Configuration file '/etc/ssh/sshd_config'
 ==> Modified (by you or by a script) since installation.
 ==> Package distributor has shipped an updated version.
   What would you like to do about it ?  Your options are:
    Y or I  : install the package maintainer's version
    N or O  : keep your currently-installed version
      D     : show the differences between the versions
      Z     : start a shell to examine the situation

For critical config files like sshd_config: press D to see the diff, then decide. For most files, keeping your version (N) is safer unless the diff shows a security-relevant change.

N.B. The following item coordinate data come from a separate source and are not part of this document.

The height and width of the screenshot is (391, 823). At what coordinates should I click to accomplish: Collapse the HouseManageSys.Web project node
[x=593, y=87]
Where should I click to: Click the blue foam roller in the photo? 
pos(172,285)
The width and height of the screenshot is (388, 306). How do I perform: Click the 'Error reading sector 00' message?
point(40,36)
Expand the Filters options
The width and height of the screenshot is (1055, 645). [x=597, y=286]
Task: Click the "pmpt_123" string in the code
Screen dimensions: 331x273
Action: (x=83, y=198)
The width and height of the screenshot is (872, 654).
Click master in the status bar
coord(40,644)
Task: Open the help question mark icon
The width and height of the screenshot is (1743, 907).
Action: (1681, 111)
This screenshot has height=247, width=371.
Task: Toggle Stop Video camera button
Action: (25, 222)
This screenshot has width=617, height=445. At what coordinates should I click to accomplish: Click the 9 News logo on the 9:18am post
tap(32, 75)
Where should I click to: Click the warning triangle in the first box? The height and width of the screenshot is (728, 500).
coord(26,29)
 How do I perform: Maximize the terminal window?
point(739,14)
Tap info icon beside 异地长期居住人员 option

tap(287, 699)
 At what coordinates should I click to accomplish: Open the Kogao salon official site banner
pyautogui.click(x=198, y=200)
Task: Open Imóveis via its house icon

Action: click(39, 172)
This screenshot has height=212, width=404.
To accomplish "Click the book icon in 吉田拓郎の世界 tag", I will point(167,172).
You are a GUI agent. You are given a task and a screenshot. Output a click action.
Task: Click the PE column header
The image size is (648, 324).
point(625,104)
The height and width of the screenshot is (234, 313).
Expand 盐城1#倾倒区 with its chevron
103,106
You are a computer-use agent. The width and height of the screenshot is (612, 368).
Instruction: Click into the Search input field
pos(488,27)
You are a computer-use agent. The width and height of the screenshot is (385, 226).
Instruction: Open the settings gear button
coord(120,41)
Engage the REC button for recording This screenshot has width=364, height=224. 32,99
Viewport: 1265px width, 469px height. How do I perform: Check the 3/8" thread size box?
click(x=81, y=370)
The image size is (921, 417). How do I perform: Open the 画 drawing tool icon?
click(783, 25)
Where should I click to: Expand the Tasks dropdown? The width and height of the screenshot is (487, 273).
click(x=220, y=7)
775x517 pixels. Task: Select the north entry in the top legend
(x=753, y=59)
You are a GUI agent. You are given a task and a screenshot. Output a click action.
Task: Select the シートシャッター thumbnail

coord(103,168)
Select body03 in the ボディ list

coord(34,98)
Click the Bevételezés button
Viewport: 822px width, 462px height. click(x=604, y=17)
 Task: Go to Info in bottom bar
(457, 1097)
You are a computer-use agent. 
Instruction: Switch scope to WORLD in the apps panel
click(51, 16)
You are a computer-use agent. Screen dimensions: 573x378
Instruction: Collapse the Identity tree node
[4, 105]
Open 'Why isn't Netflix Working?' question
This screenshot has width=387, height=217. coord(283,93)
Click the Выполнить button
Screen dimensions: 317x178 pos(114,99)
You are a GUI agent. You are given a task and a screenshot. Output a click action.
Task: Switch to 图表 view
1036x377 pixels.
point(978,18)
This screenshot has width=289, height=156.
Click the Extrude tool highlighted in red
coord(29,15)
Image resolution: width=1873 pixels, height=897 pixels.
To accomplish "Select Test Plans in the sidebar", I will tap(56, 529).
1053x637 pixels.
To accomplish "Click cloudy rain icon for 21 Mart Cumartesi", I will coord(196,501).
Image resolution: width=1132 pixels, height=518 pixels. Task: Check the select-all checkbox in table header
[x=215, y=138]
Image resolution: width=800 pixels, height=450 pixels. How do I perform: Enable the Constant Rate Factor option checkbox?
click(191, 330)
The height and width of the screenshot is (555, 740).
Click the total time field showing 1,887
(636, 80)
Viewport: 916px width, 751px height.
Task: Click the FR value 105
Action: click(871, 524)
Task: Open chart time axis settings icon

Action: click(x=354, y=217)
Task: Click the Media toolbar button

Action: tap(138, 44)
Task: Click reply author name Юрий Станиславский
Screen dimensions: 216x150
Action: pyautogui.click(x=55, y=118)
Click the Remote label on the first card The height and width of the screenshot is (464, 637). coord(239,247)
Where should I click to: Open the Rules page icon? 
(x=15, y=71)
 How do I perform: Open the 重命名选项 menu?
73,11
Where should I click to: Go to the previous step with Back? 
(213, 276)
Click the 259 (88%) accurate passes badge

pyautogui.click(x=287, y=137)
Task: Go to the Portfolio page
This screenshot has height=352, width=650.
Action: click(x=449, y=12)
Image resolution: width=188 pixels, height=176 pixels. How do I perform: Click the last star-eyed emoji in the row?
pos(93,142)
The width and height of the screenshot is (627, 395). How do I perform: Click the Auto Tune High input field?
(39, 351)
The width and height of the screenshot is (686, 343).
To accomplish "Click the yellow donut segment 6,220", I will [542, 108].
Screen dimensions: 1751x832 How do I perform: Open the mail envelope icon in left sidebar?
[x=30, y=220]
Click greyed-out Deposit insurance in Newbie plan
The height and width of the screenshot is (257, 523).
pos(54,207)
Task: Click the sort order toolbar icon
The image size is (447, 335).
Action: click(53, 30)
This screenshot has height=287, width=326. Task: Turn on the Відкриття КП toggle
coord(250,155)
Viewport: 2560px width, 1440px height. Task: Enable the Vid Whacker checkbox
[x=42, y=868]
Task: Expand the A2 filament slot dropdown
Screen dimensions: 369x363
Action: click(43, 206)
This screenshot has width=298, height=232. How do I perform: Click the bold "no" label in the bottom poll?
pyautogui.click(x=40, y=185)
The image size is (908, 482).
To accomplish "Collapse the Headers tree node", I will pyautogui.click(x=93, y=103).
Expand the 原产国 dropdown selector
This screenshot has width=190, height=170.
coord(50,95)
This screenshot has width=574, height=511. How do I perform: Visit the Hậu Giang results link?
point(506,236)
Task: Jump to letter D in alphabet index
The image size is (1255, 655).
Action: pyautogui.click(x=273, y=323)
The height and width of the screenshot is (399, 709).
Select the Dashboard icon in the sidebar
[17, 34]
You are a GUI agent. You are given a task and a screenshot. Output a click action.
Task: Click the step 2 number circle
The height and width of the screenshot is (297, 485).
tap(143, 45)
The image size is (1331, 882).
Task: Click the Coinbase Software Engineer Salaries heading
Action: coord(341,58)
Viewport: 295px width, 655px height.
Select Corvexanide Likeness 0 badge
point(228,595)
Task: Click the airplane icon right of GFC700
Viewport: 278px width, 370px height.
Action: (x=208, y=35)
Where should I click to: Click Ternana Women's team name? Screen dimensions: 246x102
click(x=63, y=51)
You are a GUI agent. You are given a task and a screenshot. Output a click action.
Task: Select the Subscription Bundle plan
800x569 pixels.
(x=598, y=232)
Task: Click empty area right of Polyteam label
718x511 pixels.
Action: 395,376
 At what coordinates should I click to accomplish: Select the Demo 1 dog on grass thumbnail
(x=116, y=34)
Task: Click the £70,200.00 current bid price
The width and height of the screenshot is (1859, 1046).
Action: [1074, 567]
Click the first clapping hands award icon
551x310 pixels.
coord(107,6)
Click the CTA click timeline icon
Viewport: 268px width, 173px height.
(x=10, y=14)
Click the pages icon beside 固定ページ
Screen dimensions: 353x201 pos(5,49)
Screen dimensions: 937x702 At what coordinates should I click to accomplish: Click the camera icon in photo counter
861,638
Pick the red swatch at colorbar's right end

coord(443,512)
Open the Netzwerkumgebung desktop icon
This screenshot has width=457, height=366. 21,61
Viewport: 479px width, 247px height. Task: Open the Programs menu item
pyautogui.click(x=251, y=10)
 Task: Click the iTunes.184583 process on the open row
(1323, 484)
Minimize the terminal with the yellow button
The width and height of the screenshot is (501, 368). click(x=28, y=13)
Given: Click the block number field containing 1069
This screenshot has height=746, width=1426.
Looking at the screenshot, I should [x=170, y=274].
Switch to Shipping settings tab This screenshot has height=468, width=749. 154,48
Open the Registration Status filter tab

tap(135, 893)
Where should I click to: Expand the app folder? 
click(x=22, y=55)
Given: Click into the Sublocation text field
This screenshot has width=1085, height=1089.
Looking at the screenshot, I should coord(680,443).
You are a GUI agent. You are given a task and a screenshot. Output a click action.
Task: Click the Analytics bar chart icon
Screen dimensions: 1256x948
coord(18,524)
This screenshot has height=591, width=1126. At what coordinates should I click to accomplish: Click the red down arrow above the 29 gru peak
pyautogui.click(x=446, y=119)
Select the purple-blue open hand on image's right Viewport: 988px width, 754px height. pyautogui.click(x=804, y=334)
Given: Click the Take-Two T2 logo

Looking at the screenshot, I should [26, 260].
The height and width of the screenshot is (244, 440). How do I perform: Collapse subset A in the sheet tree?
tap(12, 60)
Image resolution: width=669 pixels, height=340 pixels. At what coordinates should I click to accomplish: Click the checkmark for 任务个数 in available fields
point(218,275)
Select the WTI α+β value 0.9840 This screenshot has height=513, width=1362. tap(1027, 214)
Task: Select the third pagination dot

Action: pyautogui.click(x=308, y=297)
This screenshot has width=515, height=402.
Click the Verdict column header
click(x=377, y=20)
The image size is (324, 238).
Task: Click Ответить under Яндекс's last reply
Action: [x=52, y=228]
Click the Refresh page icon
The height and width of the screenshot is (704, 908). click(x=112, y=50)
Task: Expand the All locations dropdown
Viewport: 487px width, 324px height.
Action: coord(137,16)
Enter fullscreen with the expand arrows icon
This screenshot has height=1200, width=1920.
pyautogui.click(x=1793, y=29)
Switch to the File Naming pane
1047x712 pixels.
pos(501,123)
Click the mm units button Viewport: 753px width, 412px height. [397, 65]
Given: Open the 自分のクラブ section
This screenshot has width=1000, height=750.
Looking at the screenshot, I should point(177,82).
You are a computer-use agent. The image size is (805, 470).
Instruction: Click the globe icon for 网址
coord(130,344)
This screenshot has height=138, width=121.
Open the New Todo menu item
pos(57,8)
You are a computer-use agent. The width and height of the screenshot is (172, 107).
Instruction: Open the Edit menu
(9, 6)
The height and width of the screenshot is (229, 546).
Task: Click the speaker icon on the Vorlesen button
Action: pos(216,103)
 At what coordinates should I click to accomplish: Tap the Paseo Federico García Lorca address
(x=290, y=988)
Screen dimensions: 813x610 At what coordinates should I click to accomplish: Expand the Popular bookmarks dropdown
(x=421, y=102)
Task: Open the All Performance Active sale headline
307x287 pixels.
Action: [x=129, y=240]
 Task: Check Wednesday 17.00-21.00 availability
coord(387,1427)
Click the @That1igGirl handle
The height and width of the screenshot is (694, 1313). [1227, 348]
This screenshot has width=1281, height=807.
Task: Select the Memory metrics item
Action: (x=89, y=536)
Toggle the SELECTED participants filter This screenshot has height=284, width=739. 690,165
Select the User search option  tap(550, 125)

What happens during the upgrade

do-release-upgrade
    │
    ├── Update sources.list to new release (jammy → noble)
    ├── apt update (new package index)
    ├── Download all package upgrades
    ├── Upgrade packages (services may restart here)
    │   ├── nginx restarted
    │   ├── mysql restarted
    │   └── sshd restarted (your SSH session may reconnect)
    ├── Remove obsolete packages
    └── Prompt to reboot

Post-upgrade checks

# After reboot, verify the new version
lsb_release -a
uname -r

# Check for failed services
systemctl --failed

# Check that critical services are running
systemctl status nginx mysql ssh

# Check application logs for errors
journalctl -b -p err --no-pager | head -30

# Re-enable your third-party PPAs
# (You need the PPA version for the new release, e.g., noble not jammy)
# Check if the PPA supports the new codename before re-enabling

# Check for obsolete packages left after upgrade
sudo apt autoremove

# Check for packages in broken state
dpkg -l | grep -v "^ii" | grep -v "^rc" | grep -v "^|" | grep -v "^+" | grep -v "Desired"

Common upgrade problems

ProblemCauseFix
SSH disconnected during upgradesshd was restartedscreen -r upgrade to reconnect
Services not starting after rebootConfig files incompatible with new versionCheck logs: journalctl -u servicename -b
PHP version changed, app brokenUbuntu 24.04 ships PHP 8.3 instead of 8.1Update app config to use new PHP version
MySQL auth plugin changedDefault auth plugin changed in 8.0Migrate user auth: ALTER USER ... IDENTIFIED WITH mysql_native_password
Third-party repo broken post-upgradePPA has no packages for new release codenameUpdate the PPA URL to the new codename or remove the PPA

Conclusion

Ubuntu release upgrades require preparation: take a snapshot, update the current release fully, disable PPAs, and run inside screen. The upgrade tool handles most of the work, but the post-upgrade phase — checking failed services, reviewing log errors, and re-enabling PPAs with the correct codename — is where problems surface. Always verify application functionality after the reboot before declaring the upgrade successful.

FAQ

Is Upgrading Ubuntu Versions important for Ubuntu administrators?+

Yes. It supports practical Ubuntu administration because it connects directly to server reliability, security, troubleshooting, or daily operations.

Should I practice this on a live server?+

Use a lab VM first. After you understand the command output and rollback path, apply the workflow carefully on real systems.